Humberto Campodónico - La República - 26/01
"L'option de ne pas apporter son soutien et de laisser l'entreprise faire faillite 'se vend bien' et correspond aux calculs des privatisateurs, qui ont redoublé d'attaques. Est-ce qu'elle réussira ?"

Les critiques actuelles ont atteint leur paroxysme depuis que le conseil d'administration de l'entreprise a demandé un soutien financier et économique pour faire face à la crise. La raffinerie de Talara serait un « éléphant blanc », qui ne récupérerait pas l’investissement nécessaire à sa construction et produirait toujours des pertes. Il n’y a donc aucune raison de continuer à « jeter de l’argent dans un tonneau sans fond ».

Les agences de notation des risques Standard and Poor's et Fitch ne le disent pas, pas plus que le cabinet de conseil Arthur D. Little (ADL), embauché en 2023 pour élaborer un plan de restructuration. Pour ADL, la capacité de paiement moyenne de Petroperú, une fois la raffinerie terminée, est en moyenne de 470 millions de dollars par an, ce qui permet d'assurer le service de la dette extérieure assumée.

Les retards

Le retard dans la mise en service de la raffinerie est une des causes de la crise (et non la seule).
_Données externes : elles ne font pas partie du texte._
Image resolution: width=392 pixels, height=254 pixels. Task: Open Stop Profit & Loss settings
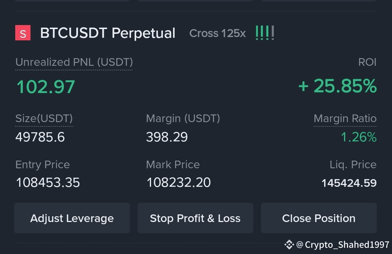[x=195, y=218]
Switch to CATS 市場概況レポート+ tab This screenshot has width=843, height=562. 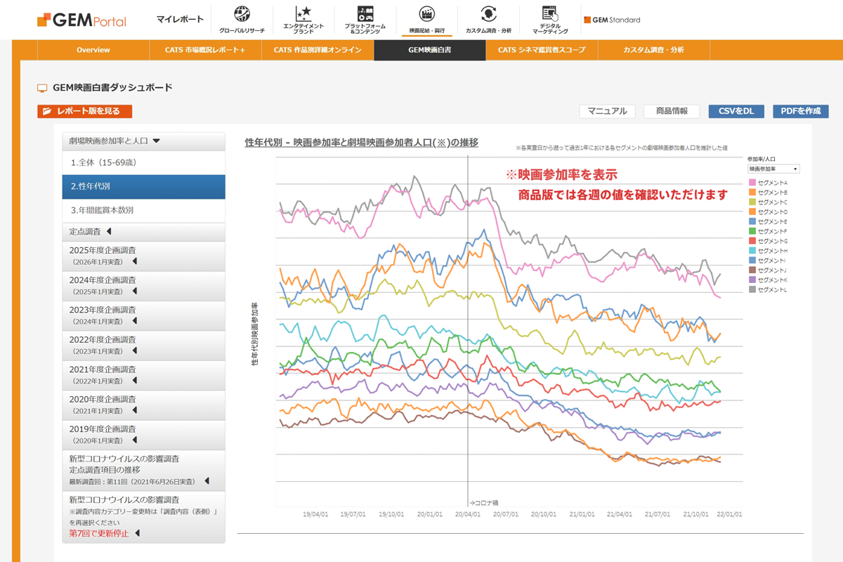point(205,50)
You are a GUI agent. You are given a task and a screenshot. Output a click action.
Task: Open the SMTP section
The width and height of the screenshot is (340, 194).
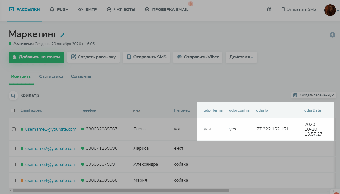click(x=87, y=10)
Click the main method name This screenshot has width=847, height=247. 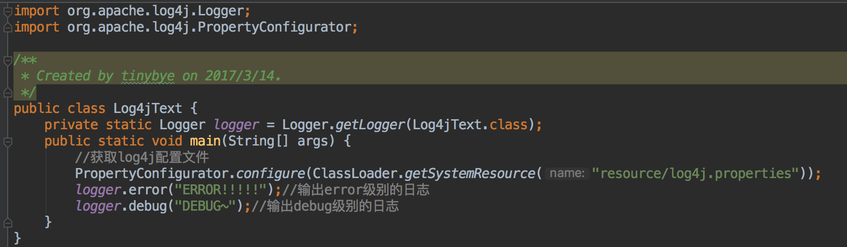coord(205,141)
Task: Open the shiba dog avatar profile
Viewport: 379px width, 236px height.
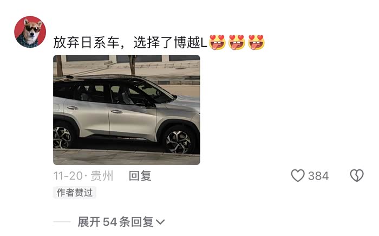Action: click(x=30, y=32)
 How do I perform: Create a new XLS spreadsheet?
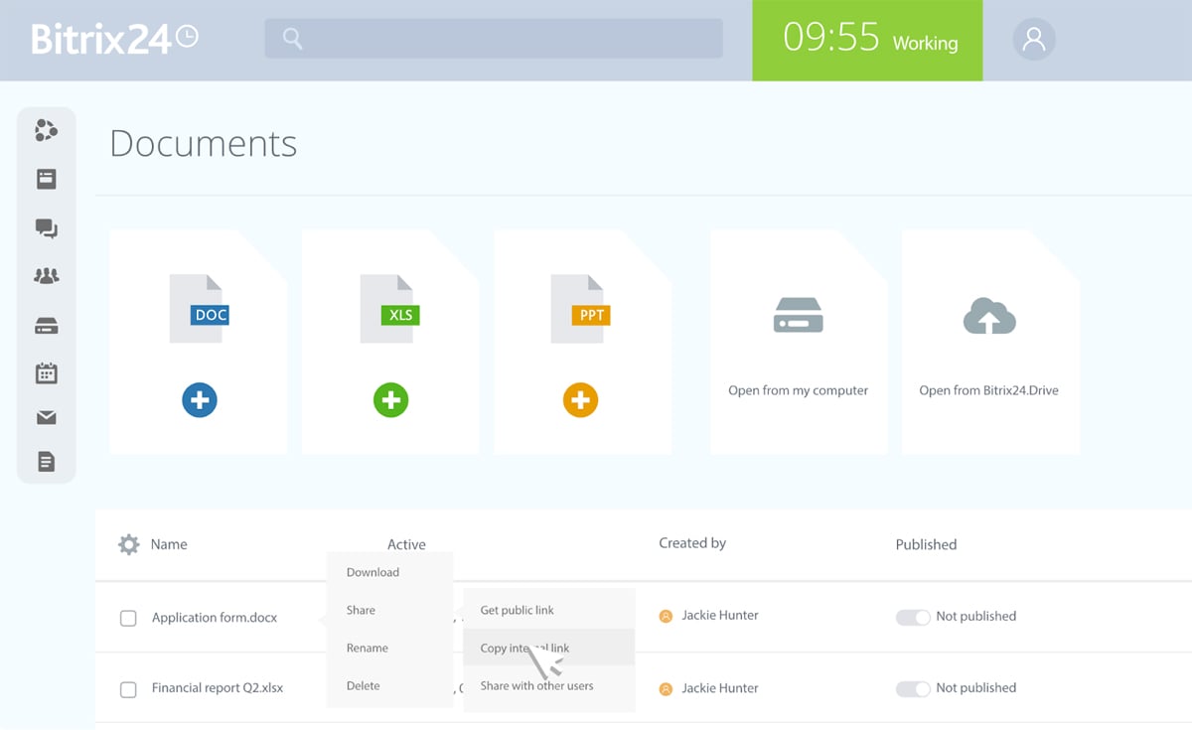[390, 399]
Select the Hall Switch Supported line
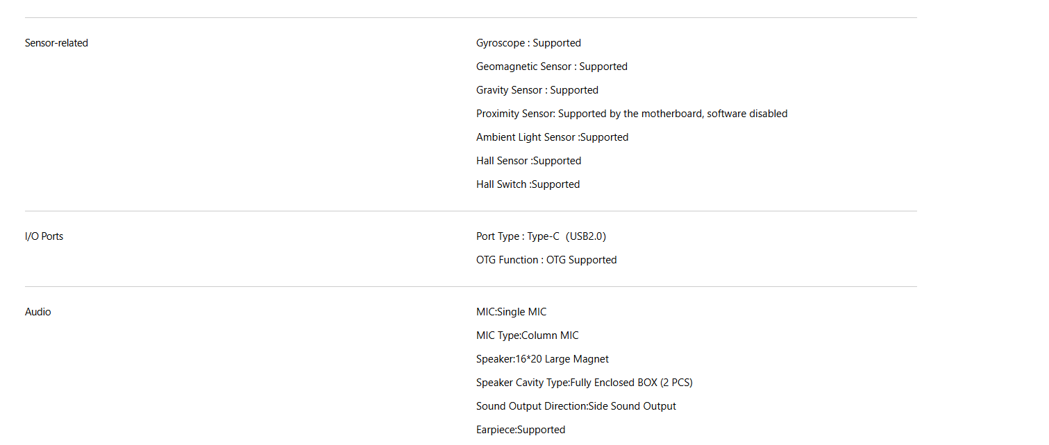1049x445 pixels. tap(528, 184)
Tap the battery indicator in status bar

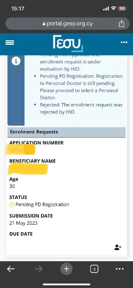pos(122,8)
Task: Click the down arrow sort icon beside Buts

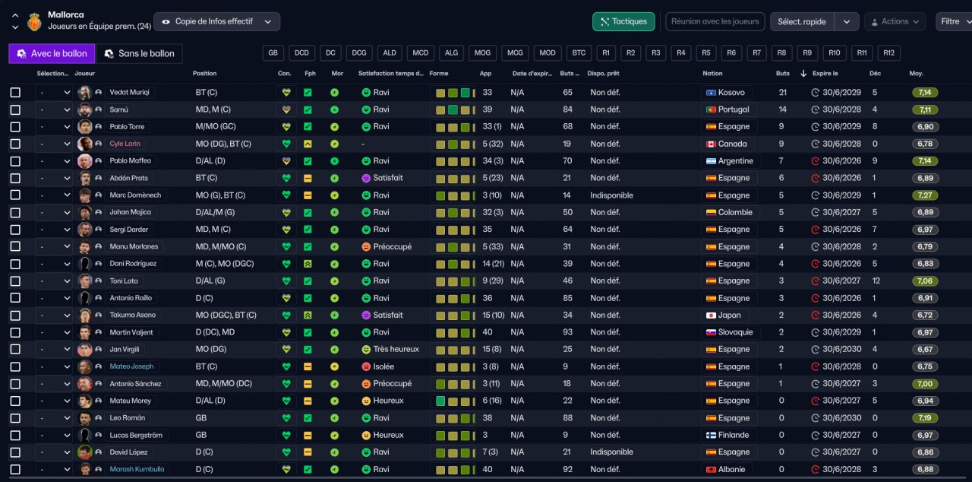Action: (803, 74)
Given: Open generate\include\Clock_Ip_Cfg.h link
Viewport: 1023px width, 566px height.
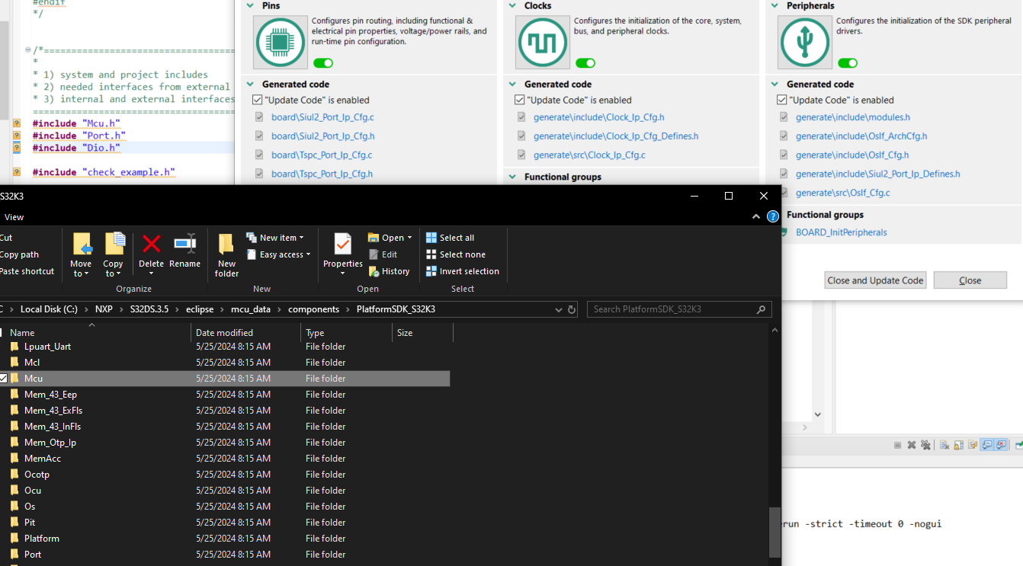Looking at the screenshot, I should tap(598, 117).
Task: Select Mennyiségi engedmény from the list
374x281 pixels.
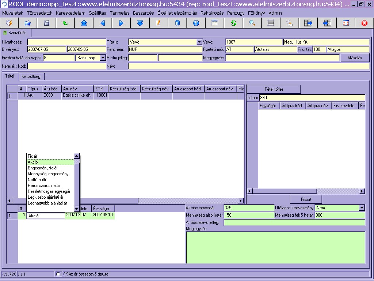Action: point(48,174)
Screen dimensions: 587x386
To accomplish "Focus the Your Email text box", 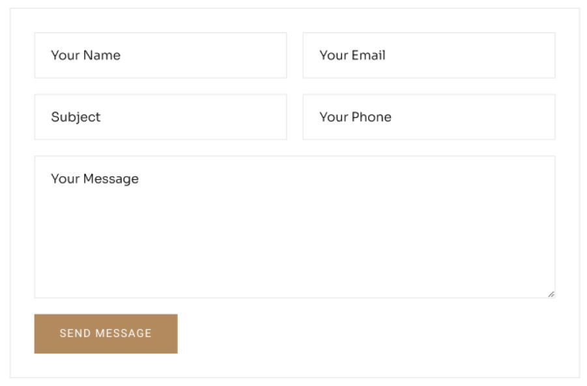I will coord(429,55).
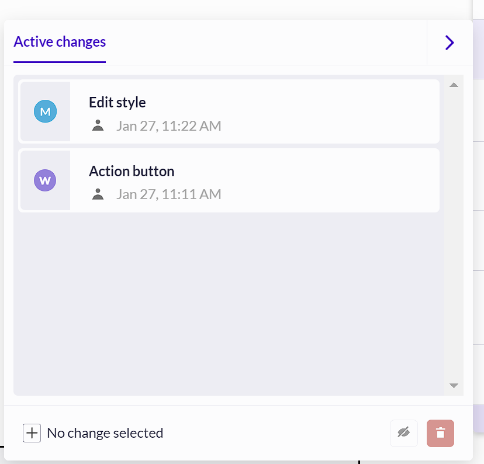
Task: Toggle the hide changes eye icon
Action: pyautogui.click(x=404, y=433)
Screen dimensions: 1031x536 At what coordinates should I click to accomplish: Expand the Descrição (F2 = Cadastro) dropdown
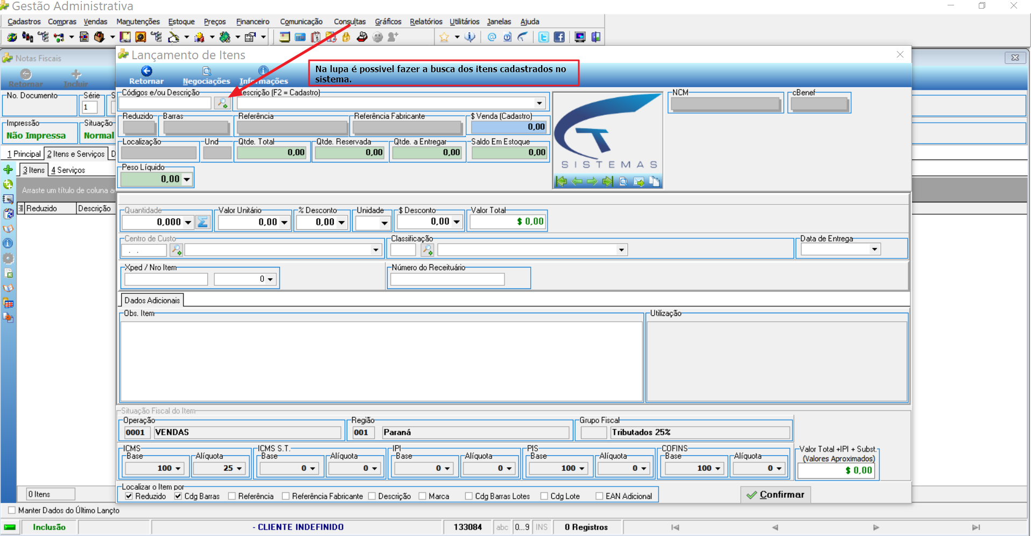[539, 103]
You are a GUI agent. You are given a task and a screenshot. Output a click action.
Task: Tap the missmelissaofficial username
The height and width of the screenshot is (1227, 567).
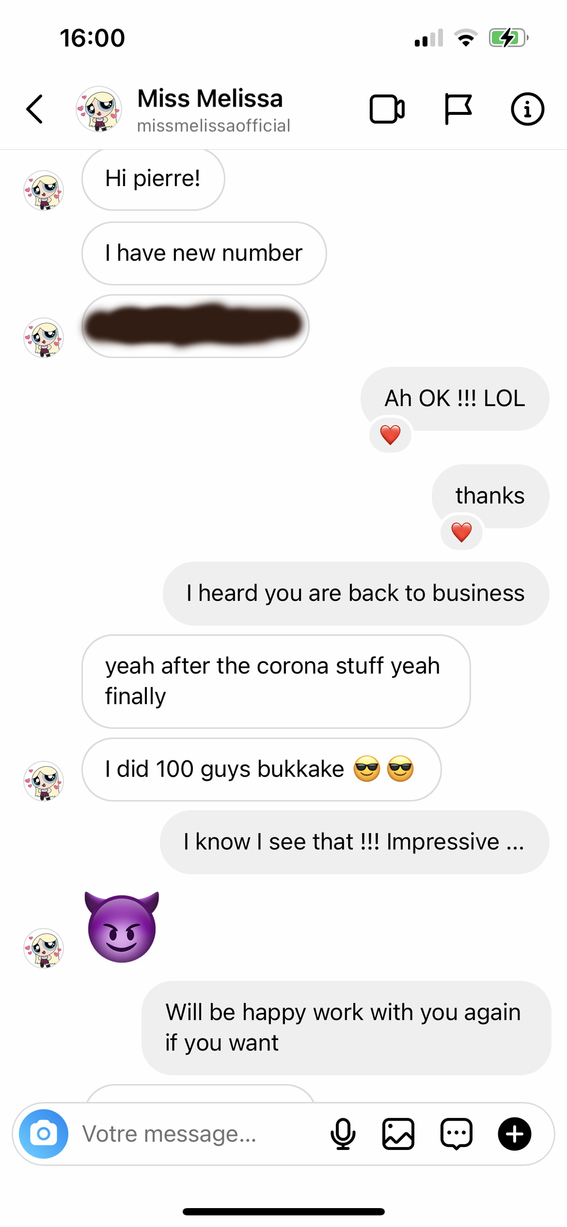(x=213, y=126)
Le premier retard s'est produit avec le report de la passation des marchés des unités auxiliaires, qui n'a été achevée qu'en 2018, trois ans après le début de la construction des unités de traitement, par Técnicas Reunidas d'Espagne en juin 2014. Les dépassements de coûts engendrés ont été analysés. par le Bureau du Contrôleur en 2021. Il y a aussi le Covid-19, qui a eu de forts effets à Talara jusqu'en 2022 et a impacté le montant de l'investissement.